Last week, I got a chance to help out the Graffito crew with their installation at the Vintage at Goodwood festival, in Chichester. This was the festivals first year, set up by Wayne and Geraldine Hemingway, along with other curators, to celebrate five decades of British music and culture. The Graffito installation was in the 80s Warehouse area, a mock abandoned industrial Warehouse; an ode to the 80s rave and acid house scene. A huge digital LED screen was linked to a handful of iPhones with the Graffito app installed, (the app was also available to download for free from the Apple apps store, the first taker being a very persistent and enthusiastic kid) which we handed out to various people to try out, their collaborative doodles instantly appearing on the screen.

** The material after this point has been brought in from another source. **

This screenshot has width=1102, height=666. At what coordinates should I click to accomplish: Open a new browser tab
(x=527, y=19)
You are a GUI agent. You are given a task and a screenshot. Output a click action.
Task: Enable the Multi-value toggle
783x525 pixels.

The effect was amazing, and it took me a while to actually surrender the iPhones in my care to eager festival goers. When night beckoned, and the music from the amazing sound-system became more intense, the screen became trance inducing, and people got really involved. After capturing some of the more interesting screen shots, we compiled them in a blank eBook sketchbook, handily designed and provided by Giles, to chronicle the event. We also made StoryCubes with the Graffito logo and instructions on how to download the app, and left them around the arena. The Graffito crew are looking to do similar events in the future, so keep an eye out – hopefully I’ll be there hogging the iPhones once again.
Gallery: (click to enlarge)
Hello, Haz here. I’ve been asked by Giles and Alice to write about my first impressions of Proboscis and my experience of working here as a Creative Assistant for the last fortnight, under the Future Job Funds placement scheme. I was fortunate enough to get a placement just as the scheme was ending, and it’s a welcome opportunity after an otherwise unproductive year for me, an opportunity where creativity is a crucial part of my role, and something to be celebrated, rather than suppressed, as in previous job experiences.

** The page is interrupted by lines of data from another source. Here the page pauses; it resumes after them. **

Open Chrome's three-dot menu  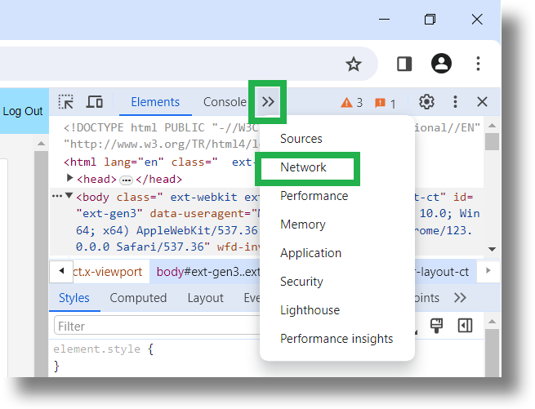tap(478, 64)
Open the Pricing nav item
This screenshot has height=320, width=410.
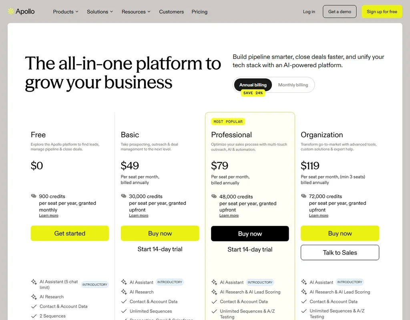pos(199,12)
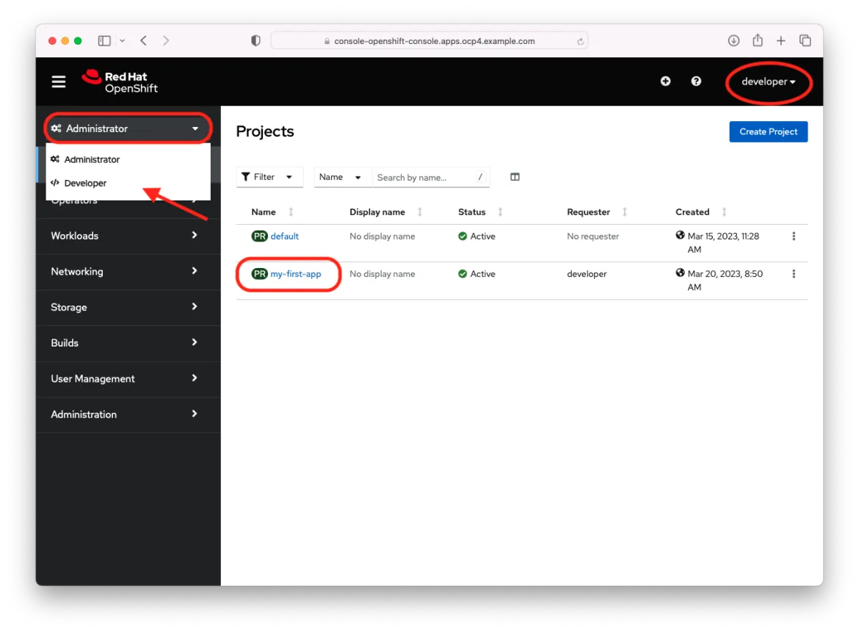Open the kebab menu for the default project

(794, 236)
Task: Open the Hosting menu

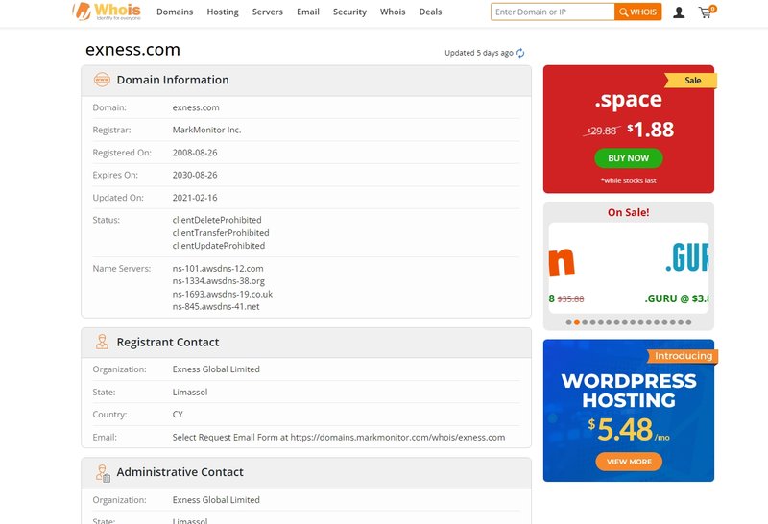Action: pos(223,12)
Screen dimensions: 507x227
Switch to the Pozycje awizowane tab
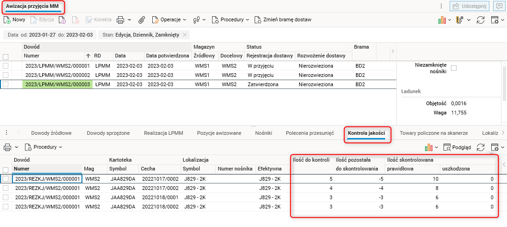(x=219, y=133)
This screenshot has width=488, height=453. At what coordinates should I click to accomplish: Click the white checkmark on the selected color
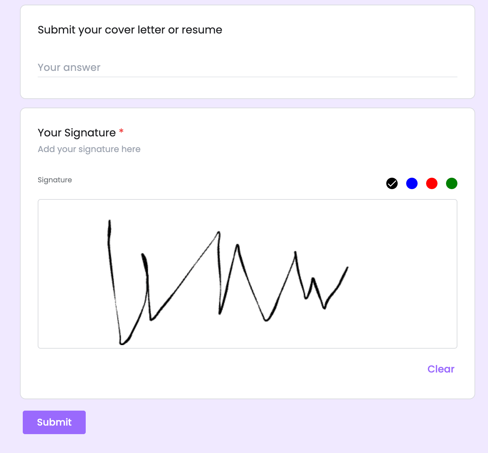[x=392, y=183]
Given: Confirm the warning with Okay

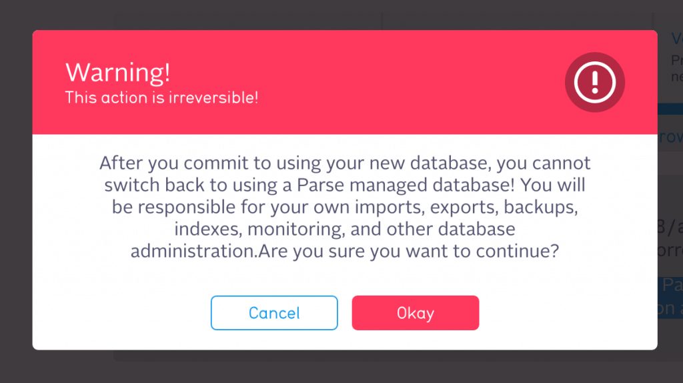Looking at the screenshot, I should [415, 313].
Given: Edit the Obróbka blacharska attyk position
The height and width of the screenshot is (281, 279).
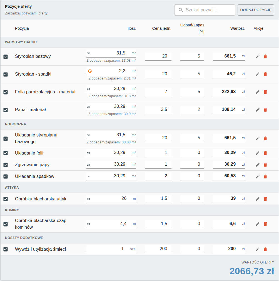Looking at the screenshot, I should coord(258,199).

As would be the case for many other young people in Future Job Fund placements like this, I have no prior education or experience in the arts, only a recreational passion. Any initial trepidation has been eased by the focus on existing strengths and interests (for me, literary) and a comfortable, relaxed environment to get familiar with Bookleteer, by creating eBooks and StoryCubes of my own. The studio, and the surrounding architecture of Clerkenwell, with its rich history, is inspiring. This was the basis for my first StoryCube, a simple photocube of historic buildings. Simple, because my initial idea, a 3D model of Smithfield market made using multiple StoryCubes, was a tad too ambitious for my first attempt, alas.

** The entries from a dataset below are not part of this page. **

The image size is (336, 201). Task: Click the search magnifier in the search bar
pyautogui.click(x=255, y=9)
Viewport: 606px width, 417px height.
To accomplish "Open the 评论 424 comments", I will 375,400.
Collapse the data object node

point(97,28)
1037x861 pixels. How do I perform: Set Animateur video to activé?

My eBook was a very slight portfolio of poems, which led me to start thinking about how Bookleteer could be a useful tool when creating zines (small circulation publications) and inspiring people to create their own through its simplicity. I’ll be exploring this during my time at Proboscis and sharing any interesting ideas and creations I’ve found from the zine scene on the Bookleteer blog, hopefully even attending some zine fair’s with a on-site Bookleteer workshop and writing about the experience.